Mececyon Temporal range: Pleistocene

Scientific classification
- Domain: Eukaryota
- Kingdom: Animalia
- Phylum: Chordata
- Class: Mammalia
- Order: Carnivora
- Family: Canidae
- Genus: †Mececyon
- Species: †M. trinilensis
- Binomial name: †Mececyon trinilensis Stremme, 1911

= Mececyon =

- Genus: Mececyon
- Species: trinilensis
- Authority: Stremme, 1911

Extinct species of carnivore

Mececyon trinilensis, the Trinil dog, is an extinct canid species that lived on the island of Java in Indonesia during the Pleistocene.

== Description ==
The body size of Mececyon trinilensis been estimated at around 6.8-17.1 kg, comparable to a dhole. This small size is the result of insular dwarfism.

== Habitat and ecology ==
Mececyon trinilensis is endemic to the island of Java. It was part of the Pleistocene Trinil Fauna of Java, which dates to the late Early-Middle Pleistocene. Other animals of this Faunal assemblage were Bos palaesondaicus, the Indian muntjak (Muntiacus muntjak), Bubalus paleaeokerabau, the Dubois santeng and Stegodon trigonocephalus. Other predators of the Trinil Fauna were the Trinil tiger (Panthera tigris trinilensis) and the leopard cat (Prionailurus bengalensis).

Mececyon is suggested to have been a hypercarnivore. It has been estimated that Mececyon trinilensis hunted prey of 1 kg to 10 kg, preferably 5 kg in size. However this number could vary, because it is yet unknown if the Mececyon trinilensis hunted in packs, or if carrion left over by the Trinil tiger influenced its feeding habits.
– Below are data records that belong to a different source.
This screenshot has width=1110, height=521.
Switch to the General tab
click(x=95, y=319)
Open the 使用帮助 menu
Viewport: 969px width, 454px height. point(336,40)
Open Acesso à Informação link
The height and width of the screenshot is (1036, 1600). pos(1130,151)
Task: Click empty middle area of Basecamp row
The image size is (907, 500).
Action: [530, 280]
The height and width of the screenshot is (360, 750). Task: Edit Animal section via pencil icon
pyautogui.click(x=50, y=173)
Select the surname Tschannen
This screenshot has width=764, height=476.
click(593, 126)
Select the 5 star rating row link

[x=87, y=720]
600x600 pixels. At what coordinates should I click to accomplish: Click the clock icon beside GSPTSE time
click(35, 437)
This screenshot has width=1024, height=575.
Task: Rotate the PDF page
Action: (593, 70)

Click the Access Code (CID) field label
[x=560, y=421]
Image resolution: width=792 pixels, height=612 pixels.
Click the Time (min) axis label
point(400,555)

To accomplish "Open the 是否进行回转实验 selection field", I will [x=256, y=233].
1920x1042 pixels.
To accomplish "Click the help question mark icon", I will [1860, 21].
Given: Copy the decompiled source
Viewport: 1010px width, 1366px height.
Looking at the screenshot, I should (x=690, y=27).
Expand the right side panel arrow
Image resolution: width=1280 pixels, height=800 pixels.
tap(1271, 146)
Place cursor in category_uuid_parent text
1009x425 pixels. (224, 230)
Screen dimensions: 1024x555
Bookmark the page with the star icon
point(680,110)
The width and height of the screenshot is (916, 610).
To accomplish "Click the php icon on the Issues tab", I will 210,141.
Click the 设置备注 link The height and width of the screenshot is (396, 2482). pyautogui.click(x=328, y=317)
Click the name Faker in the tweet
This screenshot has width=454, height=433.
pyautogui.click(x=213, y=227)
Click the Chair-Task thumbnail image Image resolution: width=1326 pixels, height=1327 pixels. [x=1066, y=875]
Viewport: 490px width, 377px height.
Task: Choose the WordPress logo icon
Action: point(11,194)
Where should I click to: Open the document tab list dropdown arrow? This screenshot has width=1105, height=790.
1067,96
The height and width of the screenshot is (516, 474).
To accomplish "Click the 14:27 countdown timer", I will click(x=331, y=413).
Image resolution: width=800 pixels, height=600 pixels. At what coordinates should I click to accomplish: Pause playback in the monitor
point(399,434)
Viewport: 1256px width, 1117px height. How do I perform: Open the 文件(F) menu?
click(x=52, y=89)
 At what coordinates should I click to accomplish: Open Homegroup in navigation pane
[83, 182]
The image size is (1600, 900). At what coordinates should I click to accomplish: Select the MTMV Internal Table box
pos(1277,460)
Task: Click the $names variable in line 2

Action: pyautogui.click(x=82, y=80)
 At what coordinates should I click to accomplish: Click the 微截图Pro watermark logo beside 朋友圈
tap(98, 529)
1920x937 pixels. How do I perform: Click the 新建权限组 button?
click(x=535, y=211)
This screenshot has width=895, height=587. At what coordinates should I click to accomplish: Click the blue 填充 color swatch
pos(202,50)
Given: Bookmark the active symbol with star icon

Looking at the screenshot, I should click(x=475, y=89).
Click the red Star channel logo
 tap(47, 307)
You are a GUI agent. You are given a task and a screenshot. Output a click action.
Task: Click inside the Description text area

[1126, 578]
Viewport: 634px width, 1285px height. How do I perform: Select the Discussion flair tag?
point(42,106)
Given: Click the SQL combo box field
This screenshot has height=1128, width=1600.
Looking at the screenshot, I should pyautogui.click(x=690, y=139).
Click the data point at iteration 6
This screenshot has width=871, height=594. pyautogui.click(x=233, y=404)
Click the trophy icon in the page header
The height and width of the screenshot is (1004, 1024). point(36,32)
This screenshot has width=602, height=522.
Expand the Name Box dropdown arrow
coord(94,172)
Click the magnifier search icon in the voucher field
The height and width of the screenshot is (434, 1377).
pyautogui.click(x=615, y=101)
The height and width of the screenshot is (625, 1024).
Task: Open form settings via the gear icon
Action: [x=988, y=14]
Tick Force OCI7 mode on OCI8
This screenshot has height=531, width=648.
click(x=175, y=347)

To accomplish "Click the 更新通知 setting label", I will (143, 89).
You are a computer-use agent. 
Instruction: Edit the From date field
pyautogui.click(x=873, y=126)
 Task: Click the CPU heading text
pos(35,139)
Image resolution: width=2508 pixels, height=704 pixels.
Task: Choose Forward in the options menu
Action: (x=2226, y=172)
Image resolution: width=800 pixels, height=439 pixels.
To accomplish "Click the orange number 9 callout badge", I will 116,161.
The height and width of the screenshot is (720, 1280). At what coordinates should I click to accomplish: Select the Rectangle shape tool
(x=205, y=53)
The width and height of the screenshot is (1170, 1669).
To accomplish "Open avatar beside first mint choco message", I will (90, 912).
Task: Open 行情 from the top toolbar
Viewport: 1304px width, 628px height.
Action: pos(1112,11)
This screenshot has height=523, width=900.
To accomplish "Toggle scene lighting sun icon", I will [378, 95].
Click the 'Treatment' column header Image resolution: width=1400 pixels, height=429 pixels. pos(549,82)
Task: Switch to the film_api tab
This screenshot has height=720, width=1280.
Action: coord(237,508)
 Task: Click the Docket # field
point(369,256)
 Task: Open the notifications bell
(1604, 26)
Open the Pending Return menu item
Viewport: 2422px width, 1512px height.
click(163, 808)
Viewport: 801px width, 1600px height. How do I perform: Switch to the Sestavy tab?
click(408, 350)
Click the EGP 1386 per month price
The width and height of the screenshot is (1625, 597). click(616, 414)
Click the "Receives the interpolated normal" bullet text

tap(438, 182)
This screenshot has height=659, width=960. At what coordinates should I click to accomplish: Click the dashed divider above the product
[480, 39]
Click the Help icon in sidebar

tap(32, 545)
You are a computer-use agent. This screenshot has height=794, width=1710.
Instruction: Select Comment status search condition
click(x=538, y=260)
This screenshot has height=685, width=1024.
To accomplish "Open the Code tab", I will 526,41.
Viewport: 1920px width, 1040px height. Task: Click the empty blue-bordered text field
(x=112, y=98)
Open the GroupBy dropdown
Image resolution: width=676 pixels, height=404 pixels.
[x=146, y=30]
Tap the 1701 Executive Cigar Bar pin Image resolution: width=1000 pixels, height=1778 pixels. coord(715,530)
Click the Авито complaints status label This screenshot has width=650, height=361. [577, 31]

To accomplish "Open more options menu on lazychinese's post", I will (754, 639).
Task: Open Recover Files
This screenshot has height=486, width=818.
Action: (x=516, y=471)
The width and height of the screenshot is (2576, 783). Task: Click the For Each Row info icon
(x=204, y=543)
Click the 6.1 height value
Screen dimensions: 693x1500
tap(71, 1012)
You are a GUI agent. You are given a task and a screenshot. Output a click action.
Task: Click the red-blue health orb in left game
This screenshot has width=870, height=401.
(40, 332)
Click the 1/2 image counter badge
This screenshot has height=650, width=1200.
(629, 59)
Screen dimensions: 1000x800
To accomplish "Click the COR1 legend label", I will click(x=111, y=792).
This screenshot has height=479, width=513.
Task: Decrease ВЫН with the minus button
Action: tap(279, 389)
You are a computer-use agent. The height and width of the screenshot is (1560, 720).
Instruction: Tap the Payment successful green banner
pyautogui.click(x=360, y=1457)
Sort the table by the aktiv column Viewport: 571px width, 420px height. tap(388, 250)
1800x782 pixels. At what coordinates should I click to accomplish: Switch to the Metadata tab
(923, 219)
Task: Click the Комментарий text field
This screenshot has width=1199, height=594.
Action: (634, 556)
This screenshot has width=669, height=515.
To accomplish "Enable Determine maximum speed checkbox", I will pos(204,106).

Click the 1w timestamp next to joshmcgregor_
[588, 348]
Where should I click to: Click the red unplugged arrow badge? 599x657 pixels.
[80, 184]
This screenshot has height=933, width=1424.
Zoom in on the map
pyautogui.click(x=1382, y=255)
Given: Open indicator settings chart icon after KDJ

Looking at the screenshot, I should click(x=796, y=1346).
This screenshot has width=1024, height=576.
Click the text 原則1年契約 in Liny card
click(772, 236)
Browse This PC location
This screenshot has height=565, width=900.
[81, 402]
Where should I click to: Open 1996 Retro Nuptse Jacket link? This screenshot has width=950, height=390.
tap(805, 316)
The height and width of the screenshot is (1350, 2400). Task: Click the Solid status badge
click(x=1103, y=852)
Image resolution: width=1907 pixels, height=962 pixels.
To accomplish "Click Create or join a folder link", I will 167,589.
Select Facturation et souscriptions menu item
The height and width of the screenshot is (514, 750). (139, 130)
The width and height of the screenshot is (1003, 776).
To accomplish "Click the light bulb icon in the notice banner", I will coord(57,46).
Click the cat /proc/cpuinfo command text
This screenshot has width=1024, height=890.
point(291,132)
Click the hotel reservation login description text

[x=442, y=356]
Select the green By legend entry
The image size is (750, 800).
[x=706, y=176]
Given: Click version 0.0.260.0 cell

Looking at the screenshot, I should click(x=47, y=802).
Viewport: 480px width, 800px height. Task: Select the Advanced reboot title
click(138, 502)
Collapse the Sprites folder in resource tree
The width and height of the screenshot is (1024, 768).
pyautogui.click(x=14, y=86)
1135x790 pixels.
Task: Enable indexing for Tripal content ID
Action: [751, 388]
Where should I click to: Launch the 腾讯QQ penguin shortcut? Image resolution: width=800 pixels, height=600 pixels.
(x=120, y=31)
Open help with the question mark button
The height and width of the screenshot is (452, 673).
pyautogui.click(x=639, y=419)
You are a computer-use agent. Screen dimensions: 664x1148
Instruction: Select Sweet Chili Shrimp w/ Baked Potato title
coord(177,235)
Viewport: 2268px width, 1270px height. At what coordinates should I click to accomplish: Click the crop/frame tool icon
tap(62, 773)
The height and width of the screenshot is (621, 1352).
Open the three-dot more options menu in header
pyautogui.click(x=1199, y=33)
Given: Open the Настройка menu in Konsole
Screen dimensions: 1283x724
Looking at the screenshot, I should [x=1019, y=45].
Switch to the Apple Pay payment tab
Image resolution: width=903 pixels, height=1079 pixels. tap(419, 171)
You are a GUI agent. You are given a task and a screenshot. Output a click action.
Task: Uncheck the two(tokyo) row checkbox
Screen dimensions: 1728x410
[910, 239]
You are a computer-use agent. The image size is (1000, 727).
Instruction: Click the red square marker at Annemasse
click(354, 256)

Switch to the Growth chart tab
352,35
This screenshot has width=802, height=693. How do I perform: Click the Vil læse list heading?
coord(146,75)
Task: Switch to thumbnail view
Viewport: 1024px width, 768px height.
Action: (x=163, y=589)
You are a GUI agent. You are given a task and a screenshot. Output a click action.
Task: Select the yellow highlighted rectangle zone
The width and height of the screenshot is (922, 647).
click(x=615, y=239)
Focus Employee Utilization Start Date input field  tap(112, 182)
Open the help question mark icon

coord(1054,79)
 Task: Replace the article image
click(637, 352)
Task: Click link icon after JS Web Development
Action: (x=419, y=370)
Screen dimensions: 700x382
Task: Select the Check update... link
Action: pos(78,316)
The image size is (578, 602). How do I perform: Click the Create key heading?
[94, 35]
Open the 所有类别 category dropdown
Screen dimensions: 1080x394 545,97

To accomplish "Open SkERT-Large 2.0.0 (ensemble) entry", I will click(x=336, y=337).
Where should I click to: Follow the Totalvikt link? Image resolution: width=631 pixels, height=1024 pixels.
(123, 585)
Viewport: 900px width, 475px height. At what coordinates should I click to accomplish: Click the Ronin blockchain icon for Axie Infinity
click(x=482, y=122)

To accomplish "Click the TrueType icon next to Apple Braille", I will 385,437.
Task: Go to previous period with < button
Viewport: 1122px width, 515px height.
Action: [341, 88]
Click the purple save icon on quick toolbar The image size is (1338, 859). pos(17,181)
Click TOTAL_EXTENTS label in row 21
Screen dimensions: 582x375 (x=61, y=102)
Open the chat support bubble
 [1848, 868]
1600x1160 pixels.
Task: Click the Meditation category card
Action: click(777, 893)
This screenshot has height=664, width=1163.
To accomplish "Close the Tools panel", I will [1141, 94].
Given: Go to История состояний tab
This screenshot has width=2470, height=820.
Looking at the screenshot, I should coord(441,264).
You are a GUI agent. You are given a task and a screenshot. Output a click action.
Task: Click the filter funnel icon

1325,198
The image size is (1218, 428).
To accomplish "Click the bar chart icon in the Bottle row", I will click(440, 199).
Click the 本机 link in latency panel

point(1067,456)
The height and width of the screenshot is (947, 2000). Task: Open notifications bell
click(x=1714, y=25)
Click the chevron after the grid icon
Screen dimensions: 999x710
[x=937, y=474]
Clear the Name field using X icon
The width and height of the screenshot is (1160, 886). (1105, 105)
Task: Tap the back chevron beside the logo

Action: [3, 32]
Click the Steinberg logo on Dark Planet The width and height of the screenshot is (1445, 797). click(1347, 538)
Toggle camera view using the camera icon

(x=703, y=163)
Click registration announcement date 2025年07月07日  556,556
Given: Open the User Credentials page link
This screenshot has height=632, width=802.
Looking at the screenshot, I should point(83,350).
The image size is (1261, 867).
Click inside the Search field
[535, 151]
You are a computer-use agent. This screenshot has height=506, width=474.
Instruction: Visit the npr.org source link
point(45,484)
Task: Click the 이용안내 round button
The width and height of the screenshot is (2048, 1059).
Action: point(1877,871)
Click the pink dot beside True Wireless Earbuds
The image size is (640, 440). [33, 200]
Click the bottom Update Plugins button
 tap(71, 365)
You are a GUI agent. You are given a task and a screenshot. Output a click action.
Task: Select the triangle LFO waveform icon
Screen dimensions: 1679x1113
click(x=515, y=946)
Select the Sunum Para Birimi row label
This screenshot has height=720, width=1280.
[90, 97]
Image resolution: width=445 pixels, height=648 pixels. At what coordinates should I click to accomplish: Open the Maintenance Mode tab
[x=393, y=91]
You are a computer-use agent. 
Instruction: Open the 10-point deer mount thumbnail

Likely prey included rats and birds.

== Evolution ==
Mececyon trinilensis probably ultimately originated from the mainland Xenocyon, perhaps Xenocyon lycanoides, likely via the intermediate species Megacyon merriami, which is proportionally larger than mainland Xenocyon species, and known from older Early Pleistocene fossils on Java. The similarly dwarfed Sardinian dhole (Cynotherium sardous) is also suggested to have evolved from Xenocyon. Its closest living relatives are the African wild dog (Lycaon pictus) and the dhole (Cuon alpinus). Some authors have suggested sinking Mececyon and Megacyon into Xenocyon.

During the early Middle Pleistocene, the extinct dhole species Cuon priscus arrived on Java. It has been suggested that C. priscus outcompeted M/X. trinilensis, resulting in its absence in younger deposits.